### Work required
Could you give all of the following entries again with every "dropdown" renamed to "drop-down menu" and everything else left unchanged?

### Data excerpts
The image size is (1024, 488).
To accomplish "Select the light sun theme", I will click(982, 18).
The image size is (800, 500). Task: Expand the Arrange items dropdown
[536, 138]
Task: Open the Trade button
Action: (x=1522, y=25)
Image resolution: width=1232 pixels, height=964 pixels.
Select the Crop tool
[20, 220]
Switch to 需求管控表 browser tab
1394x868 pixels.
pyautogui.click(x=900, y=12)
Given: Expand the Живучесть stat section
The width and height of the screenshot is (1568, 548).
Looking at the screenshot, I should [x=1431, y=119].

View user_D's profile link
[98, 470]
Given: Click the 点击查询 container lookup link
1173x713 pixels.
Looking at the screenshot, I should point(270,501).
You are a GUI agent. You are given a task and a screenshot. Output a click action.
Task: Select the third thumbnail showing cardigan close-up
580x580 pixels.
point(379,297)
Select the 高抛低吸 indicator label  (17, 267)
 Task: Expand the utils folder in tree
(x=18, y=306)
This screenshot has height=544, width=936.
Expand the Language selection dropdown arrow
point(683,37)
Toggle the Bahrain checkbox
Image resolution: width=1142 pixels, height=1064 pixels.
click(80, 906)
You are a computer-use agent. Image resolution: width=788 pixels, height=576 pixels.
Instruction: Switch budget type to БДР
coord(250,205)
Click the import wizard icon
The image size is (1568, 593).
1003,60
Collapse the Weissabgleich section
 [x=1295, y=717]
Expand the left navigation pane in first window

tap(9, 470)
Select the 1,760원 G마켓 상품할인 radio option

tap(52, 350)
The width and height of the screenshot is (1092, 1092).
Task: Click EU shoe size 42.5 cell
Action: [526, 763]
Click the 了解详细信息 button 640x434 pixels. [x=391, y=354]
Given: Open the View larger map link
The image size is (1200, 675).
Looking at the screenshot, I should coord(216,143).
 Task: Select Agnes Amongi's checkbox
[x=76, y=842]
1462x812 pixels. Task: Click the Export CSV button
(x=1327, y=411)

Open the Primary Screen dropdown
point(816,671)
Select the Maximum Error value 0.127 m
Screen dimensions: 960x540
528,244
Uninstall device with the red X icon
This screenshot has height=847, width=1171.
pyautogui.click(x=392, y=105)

### Finished answer
The image size is (1024, 488).
To accomplish "Select the light sun theme", I will click(982, 18).
The image size is (800, 500). Task: Expand the Arrange items drop-down menu
[536, 138]
Task: Open the Trade button
Action: (x=1522, y=25)
Image resolution: width=1232 pixels, height=964 pixels.
Select the Crop tool
[20, 220]
Switch to 需求管控表 browser tab
1394x868 pixels.
pyautogui.click(x=900, y=12)
Given: Expand the Живучесть stat section
The width and height of the screenshot is (1568, 548).
Looking at the screenshot, I should [x=1431, y=119].

View user_D's profile link
[98, 470]
Given: Click the 点击查询 container lookup link
1173x713 pixels.
Looking at the screenshot, I should point(270,501).
You are a GUI agent. You are given a task and a screenshot. Output a click action.
Task: Select the third thumbnail showing cardigan close-up
580x580 pixels.
point(379,297)
Select the 高抛低吸 indicator label  (17, 267)
 Task: Expand the utils folder in tree
(x=18, y=306)
This screenshot has height=544, width=936.
Expand the Language selection drop-down menu arrow
point(683,37)
Toggle the Bahrain checkbox
Image resolution: width=1142 pixels, height=1064 pixels.
click(80, 906)
You are a computer-use agent. Image resolution: width=788 pixels, height=576 pixels.
Instruction: Switch budget type to БДР
coord(250,205)
Click the import wizard icon
The image size is (1568, 593).
1003,60
Collapse the Weissabgleich section
 [x=1295, y=717]
Expand the left navigation pane in first window

tap(9, 470)
Select the 1,760원 G마켓 상품할인 radio option

tap(52, 350)
The width and height of the screenshot is (1092, 1092).
Task: Click EU shoe size 42.5 cell
Action: [526, 763]
Click the 了解详细信息 button 640x434 pixels. [x=391, y=354]
Given: Open the View larger map link
The image size is (1200, 675).
Looking at the screenshot, I should coord(216,143).
 Task: Select Agnes Amongi's checkbox
[x=76, y=842]
1462x812 pixels. Task: Click the Export CSV button
(x=1327, y=411)

Open the Primary Screen drop-down menu
point(816,671)
Select the Maximum Error value 0.127 m
Screen dimensions: 960x540
528,244
Uninstall device with the red X icon
This screenshot has height=847, width=1171.
pyautogui.click(x=392, y=105)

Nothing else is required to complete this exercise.